Sitting astride the Suez Canal, one of the great trade arteries of the world, Egypt should be well placed to benefit from global commerce. Yet it lies in the bottom half of the World Bank’s ease-of-doing-business index. Rather than slashing red tape to set loose his people’s talents, Mr Sisi pours taxpayers’ cash into grandiose projects. He has expanded the Suez Canal, yet its revenues have fallen. Plans for a new Dubai-like city in the desert lie buried in the sand. A proposed bridge to connect Egypt to Saudi Arabia sparked protests after Mr Sisi promised to hand back two Saudi islands long controlled by Egypt.
Even Mr Sisi’s Arab bankrollers appear to be losing patience. Advisers from the United Arab Emirates have gone home, frustrated by an ossified bureaucracy and a knucklehead leadership that thinks Egypt needs no advice from upstart Gulfies—mere “semi-states” that have “money like rice”, as Mr Sisi and his aides are heard to say in a leaked audio tape.
Such is Egypt’s strategic importance that the world has little choice but to deal with Mr Sisi. But the West should treat him with a mixture of pragmatism, persuasion and pressure. It should stop selling Egypt expensive weapons it neither needs nor can afford, be they American F-16 jets or French Mistral helicopter-carriers. Any economic help should come with strict conditions: the currency should ultimately be allowed to float; the civil service has to be slimmed; costly and corruption-riddled subsidy schemes should be phased out. The poorest should in time be compensated through direct payments.
All this should be done gradually. Egypt is too fragile, and the Middle East too volatile, for shock therapy. The Egyptian bureaucracy would anyway struggle to enact radical change. Yet giving a clear direction for reform would help to restore confidence in Egypt’s economy. Gulf Arabs should insist on such changes—and withhold some rice if Mr Sisi resists.

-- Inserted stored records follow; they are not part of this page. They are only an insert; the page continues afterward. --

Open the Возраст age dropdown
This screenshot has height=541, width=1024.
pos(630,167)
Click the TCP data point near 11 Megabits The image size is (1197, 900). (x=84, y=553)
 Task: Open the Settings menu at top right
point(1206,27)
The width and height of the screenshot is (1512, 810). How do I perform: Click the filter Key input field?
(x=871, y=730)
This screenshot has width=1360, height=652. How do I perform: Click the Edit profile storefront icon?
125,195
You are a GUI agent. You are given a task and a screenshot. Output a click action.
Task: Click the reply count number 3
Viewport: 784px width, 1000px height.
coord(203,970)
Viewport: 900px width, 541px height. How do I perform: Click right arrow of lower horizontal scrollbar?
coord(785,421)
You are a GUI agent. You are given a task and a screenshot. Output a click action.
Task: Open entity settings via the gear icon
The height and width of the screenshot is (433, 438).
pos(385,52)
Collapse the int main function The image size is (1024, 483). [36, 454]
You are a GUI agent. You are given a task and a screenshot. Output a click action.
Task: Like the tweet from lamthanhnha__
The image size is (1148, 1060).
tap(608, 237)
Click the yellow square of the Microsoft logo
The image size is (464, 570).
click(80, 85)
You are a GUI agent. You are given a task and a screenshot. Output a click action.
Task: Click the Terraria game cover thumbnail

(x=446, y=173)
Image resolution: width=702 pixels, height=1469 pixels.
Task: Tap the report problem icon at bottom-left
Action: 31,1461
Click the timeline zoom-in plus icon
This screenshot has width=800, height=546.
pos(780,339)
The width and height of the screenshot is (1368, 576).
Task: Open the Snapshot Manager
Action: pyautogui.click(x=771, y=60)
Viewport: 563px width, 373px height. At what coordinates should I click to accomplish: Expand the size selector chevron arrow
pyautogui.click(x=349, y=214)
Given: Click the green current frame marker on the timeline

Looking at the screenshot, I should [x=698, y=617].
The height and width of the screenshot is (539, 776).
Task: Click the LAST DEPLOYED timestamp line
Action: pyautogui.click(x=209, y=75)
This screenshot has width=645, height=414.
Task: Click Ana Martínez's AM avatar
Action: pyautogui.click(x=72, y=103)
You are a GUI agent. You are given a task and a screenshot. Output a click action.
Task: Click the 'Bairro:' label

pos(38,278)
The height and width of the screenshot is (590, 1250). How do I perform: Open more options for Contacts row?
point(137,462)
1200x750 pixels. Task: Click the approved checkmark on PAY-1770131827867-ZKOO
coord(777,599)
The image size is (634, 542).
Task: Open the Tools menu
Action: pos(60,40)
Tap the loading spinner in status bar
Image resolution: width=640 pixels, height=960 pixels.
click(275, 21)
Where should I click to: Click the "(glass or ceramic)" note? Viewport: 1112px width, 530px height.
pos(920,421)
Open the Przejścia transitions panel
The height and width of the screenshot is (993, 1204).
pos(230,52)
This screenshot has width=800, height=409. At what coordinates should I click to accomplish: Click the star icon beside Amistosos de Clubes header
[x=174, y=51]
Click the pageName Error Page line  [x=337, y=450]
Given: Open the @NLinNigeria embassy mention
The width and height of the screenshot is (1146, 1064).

For the time being talk of another uprising, or even of another coup to get rid of Mr Sisi, has abated. Caught by surprise in 2011, the secret police are even more diligent in sniffing out and scotching dissent. But the demographic, economic and social pressures within Egypt are rising relentlessly. Mr Sisi cannot provide lasting stability. Egypt’s political system needs to be reopened. A good place to start would be for Mr Sisi to announce that he will not stand again for election in 2018.